For the most part I thought that the Collaborative Pedagogy Project was good and beneficial, but I also did see some room for improvement.

-In a class full of future teachers, any chance to get in front of the group and present something is very beneficial. I feel like there could always be more of these types of things, even if they are more informal, just because it is the best practice for moving on to student teaching and later a real job

-It was very interesting to observe the different trends that happened over the course of the semester, like what we talked about on Thursday. It was understandable, though disappointing (and yes I am guilty of this too) that everyone fell in line on their style of presentation after the first group.  I think this was a good learning opportunity, and it allowed me to think about what ways I might think “outside the box” and where I just take the safe route on assignments.

-Though this opinion clearly wasn’t held throughout the whole class, I did find some value in the peer evaluations. I feel like, because this class is so focused and specialized, everyone in the room is both interested in and qualified to comment on what is going on. I did get some very good things to consider on my peer evaluations.


-The peer evaluations. I also did see some of the negative aspects that my classmates were discussing on Thursday. My biggest problem with it was the lack of constructive criticism. Immediately after our presentation, during the discussion of the assignment as a whole, I sorted Megan and my evaluations into two stacks: those with constructive criticism and those with none/non serious criticisms. The class was split half/half. I don’t think everyone feels this way, but when I get evaluated like that (not for points) I would rather hear more negatives than positives, because that is the best way to help me improve in the future. Also, as I mentioned in class, some of the comments should have been specific to Megan, me, or both.

-The broadness of the topic. I also agreed that this was troublesome for the class because of how big the chapters were and how little time we had to present. That said, I understand that this is the same struggle that the professor must go through, and that we will have to go through when deciding what to cover as teachers.
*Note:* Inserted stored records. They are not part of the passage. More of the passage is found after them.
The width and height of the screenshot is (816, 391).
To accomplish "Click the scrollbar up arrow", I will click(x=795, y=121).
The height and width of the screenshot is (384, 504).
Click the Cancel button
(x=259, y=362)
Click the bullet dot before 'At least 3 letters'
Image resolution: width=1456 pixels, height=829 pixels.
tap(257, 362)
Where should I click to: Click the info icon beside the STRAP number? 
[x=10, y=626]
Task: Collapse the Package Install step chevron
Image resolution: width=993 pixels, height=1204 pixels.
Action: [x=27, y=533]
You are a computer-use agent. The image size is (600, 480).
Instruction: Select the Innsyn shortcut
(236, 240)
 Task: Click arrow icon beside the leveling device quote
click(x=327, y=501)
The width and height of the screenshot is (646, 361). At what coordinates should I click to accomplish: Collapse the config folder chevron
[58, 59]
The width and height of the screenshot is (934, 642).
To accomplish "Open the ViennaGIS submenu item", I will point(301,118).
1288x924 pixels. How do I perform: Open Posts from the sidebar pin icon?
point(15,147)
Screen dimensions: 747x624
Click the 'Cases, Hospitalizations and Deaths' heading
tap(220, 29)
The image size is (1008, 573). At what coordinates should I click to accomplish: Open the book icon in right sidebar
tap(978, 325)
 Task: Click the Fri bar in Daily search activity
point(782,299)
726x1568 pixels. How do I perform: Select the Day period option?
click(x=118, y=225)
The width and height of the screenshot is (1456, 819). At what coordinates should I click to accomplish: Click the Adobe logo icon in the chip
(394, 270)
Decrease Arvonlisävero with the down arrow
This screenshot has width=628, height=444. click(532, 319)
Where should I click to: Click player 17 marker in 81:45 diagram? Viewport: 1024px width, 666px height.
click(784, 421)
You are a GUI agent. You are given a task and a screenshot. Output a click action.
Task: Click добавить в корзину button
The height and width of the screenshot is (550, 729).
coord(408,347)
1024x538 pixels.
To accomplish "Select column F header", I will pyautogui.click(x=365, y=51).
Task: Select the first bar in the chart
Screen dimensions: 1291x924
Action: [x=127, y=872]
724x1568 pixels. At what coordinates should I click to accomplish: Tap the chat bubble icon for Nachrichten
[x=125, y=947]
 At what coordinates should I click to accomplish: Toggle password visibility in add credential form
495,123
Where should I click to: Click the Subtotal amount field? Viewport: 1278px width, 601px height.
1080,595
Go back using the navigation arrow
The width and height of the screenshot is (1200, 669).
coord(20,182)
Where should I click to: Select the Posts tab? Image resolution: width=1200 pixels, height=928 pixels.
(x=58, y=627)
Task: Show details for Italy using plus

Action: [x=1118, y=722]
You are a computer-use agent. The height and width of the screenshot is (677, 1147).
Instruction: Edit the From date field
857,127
However, I feel that the task is a little more daunting when it is not actually our class, because I know I feel less qualified to determine what the class needs to discuss then say, the professor would be.

Final Thoughts

-I think perhaps a day (or part of one) early in the semester in which students talk about possible approaches to the project as a whole class could help generate a variety of different approaches instead of the standard routine that we went through this semester.
– Some direction on the peer evaluations could possible help to avoid a situation like that which we had on Thursday. I think this direction could possibly come from two fronts. The professor could lay down some specific guidelines for what is expected on the evaluations, and also students, before they present, could request comments on either specific aspects (info, activity, presence) or styles (like how I sad I’d rather be criticized)
 -I think the broadness is something that students will probably just have to learn to contend with. As I said, I think this issue is just as present regardless of who is presenting the information, and as future teachers it is important that we know how to prioritize and figure out what to present. I know that, with our presentation, Megan and I decided the specific area of the chapter that we wanted to focus on, and the professor okayed it in our required meeting. I feel that as long as that meeting remains a required part of the assignment, then these concerns should be able to be eased for the most part.

Hope this helps!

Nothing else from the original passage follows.